● **Work to complete**: In the material below, find the line containing "screen cable supplier in liberia (22, 2445)" and the line containing "Continue shopping (195, 630)", then reproduce exactly both of them and every line between, and nothing else.

● **Data records**:
================================

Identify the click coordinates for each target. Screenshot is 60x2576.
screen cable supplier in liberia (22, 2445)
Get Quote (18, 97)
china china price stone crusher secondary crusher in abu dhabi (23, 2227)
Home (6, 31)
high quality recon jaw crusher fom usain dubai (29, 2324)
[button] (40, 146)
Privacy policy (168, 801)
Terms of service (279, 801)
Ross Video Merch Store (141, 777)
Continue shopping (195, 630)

================================

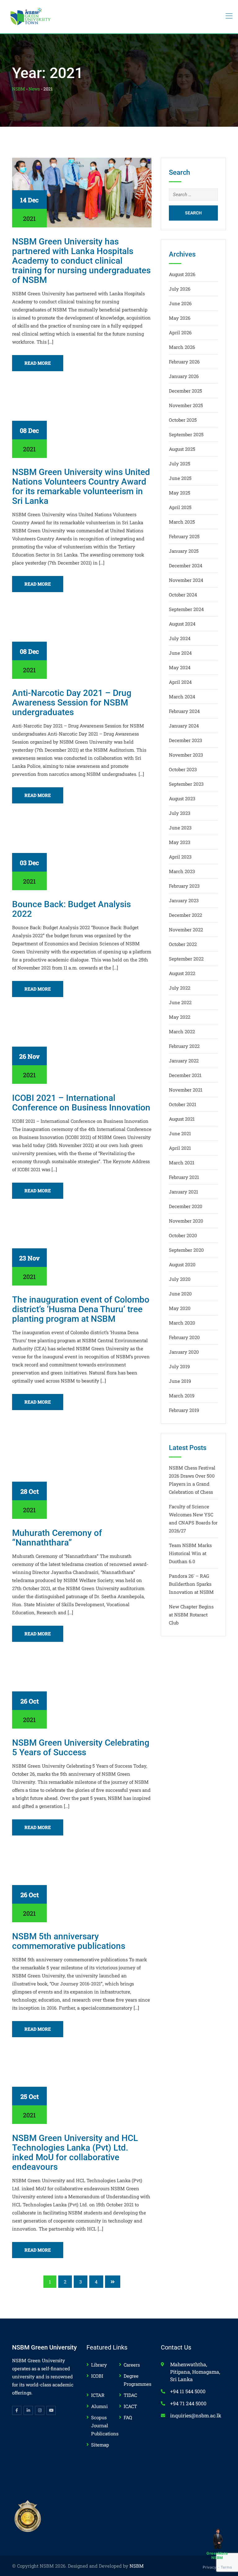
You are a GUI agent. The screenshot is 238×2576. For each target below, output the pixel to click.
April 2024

================================

● **Result below**:
screen cable supplier in liberia (22, 2445)
Get Quote (18, 97)
china china price stone crusher secondary crusher in abu dhabi (23, 2227)
Home (6, 31)
high quality recon jaw crusher fom usain dubai (29, 2324)
[button] (40, 146)
Privacy policy (168, 801)
Terms of service (279, 801)
Ross Video Merch Store (141, 777)
Continue shopping (195, 630)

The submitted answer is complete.